Live from New York it’s…. the highest-rated TV series among the key demographic of viewers aged 18 to 49. For the first time ever, “Saturday Night Live” outpaced every other entertainment series on television, including broadcast primetime, among the advertiser-preferred demo.
“SNL” notched a 2.06 rating for its 46th season, which includes seven days of delayed viewing.
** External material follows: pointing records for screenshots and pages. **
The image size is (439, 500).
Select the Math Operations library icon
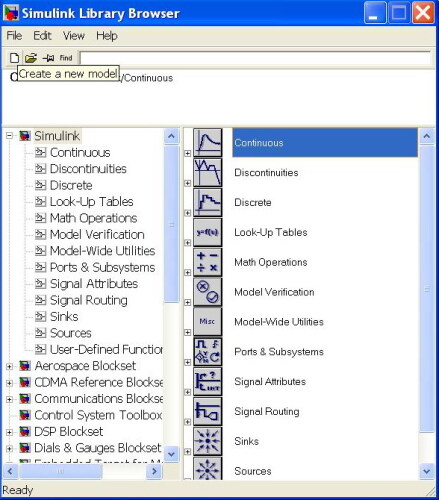(x=207, y=262)
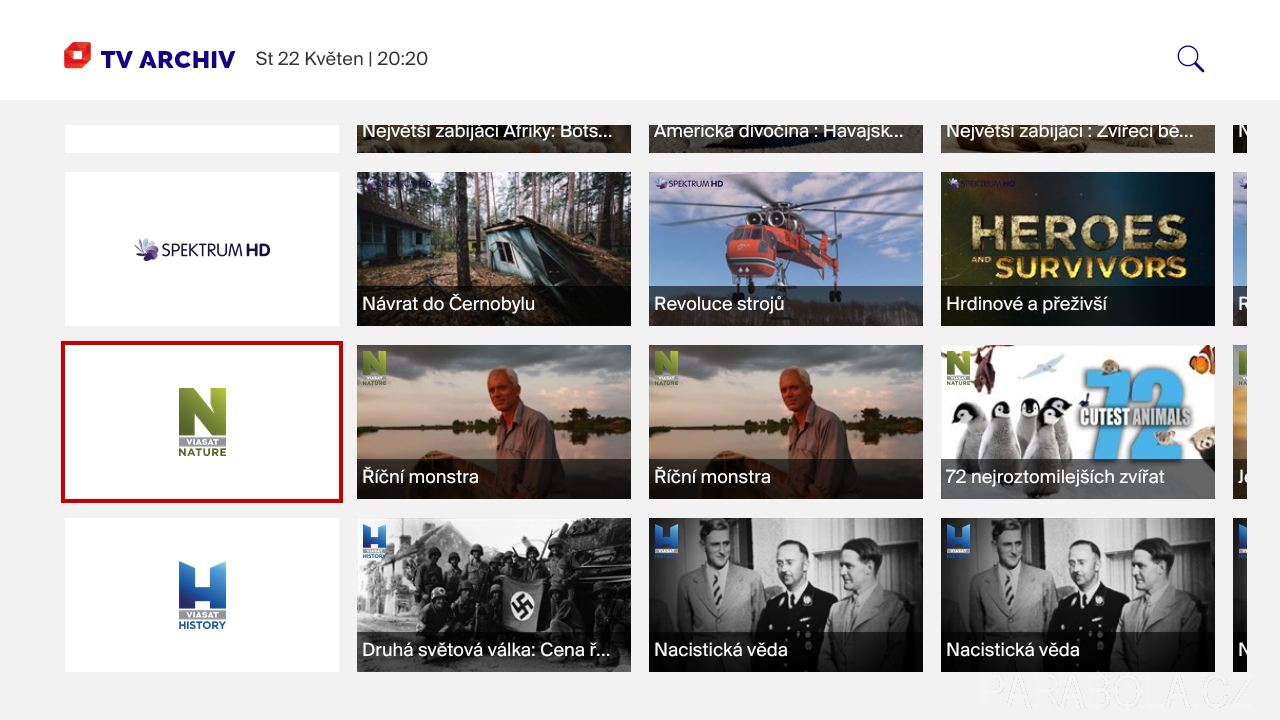Play Revoluce strojů with the orange helicopter
Screen dimensions: 1280x720
pyautogui.click(x=786, y=249)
That was above the top two broadcast primetime series NBC’s “This Is Us” and Fox’s “The Masked Singer,” which each finished with a 1.98 rating.
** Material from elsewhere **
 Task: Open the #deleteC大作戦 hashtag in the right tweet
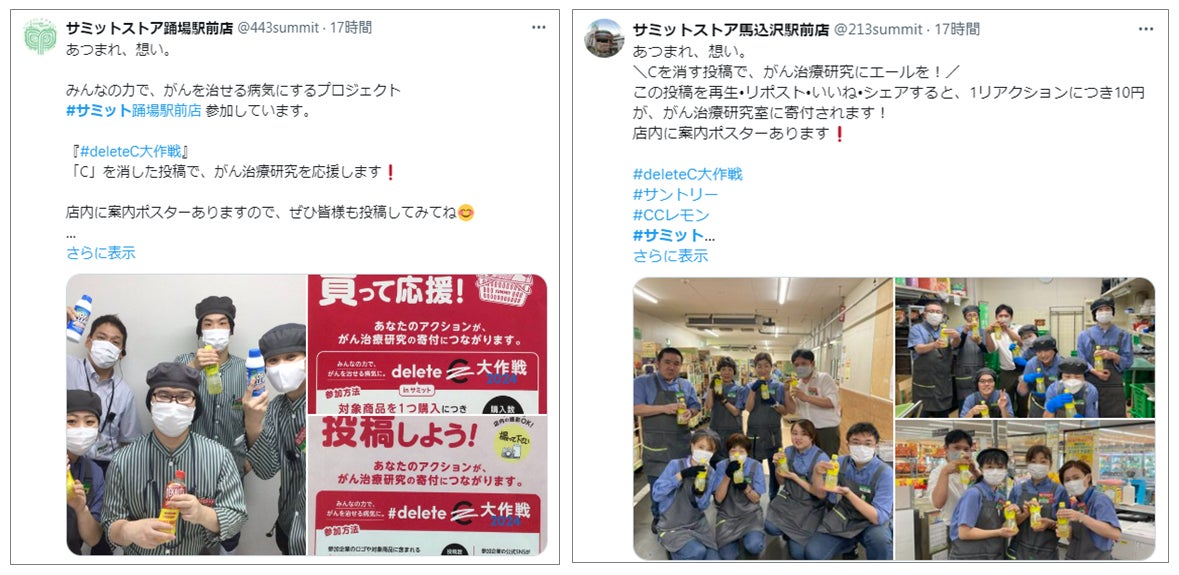[687, 174]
While the mark is impressive for long-running sketch comedy as it heads into its 47th season (one that may be without multiple longtime castmembers), it also says more about the state of broadcast TV.
This season of “SNL” featured multiple runs of five or more weeks consecutively, including Jim Carrey’s brief tenure as then-candidate Joe Biden (castmember Alex Moffett took over Biden after he won the election, though his appearances were few and far between). Maya Rudolph also reprised her impression of Vice President Kamala Harris this season, as did Alec Baldwin for Donald Trump.
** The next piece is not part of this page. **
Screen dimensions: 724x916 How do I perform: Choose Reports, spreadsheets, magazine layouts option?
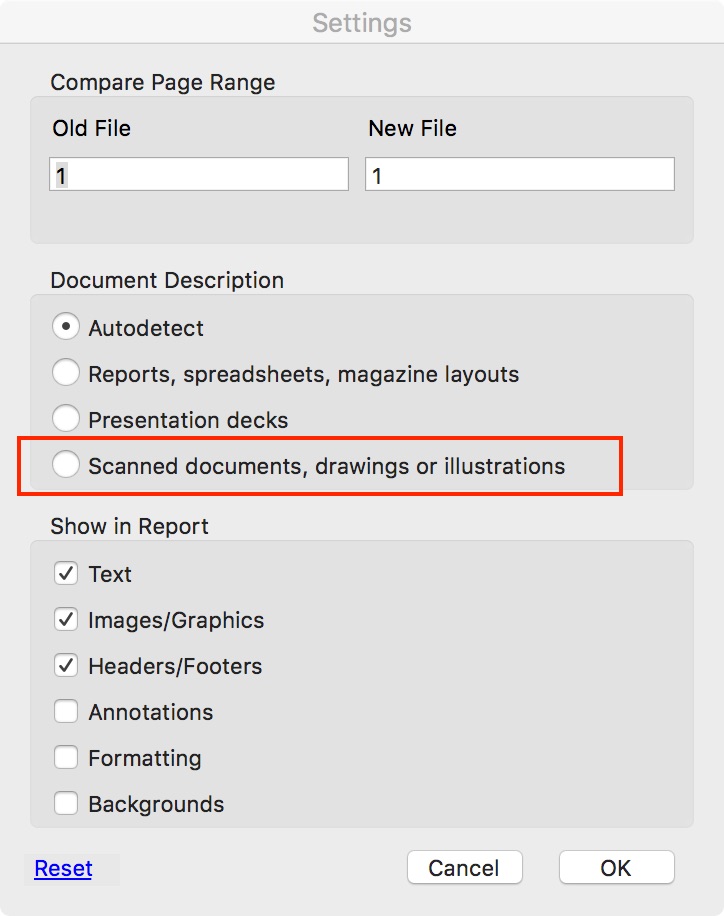[66, 374]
Hosts this season included a number of first-timers like John Krasinski, “Bridgerton” star Regé-Jean Page, Anya Taylor-Joy, Tesla and SpaceX founder Elon Musk and Daniel Kaluuya.
Following the season finale on May 22, many viewers wondered if long-tenured stars like Kate McKinnon, Kenan Thompson, Aidy Bryant and Cecily Strong were teasing their exits. The cold open featured a more serious and heartfelt look at the last year of producing the in-person show amid the ongoing pandemic, with the foursome getting choked up. Then Strong reprised her impression of Fox News host Jeanine Pirro, which ended with her seemingly saying goodbye by singing Frank Sinatra’s “My Way.”
Thompson, who is the longest tenured cast member in the show’s history, has his NBC sitcom, “Kenan” which was renewed for a second season. The show films in Los Angeles.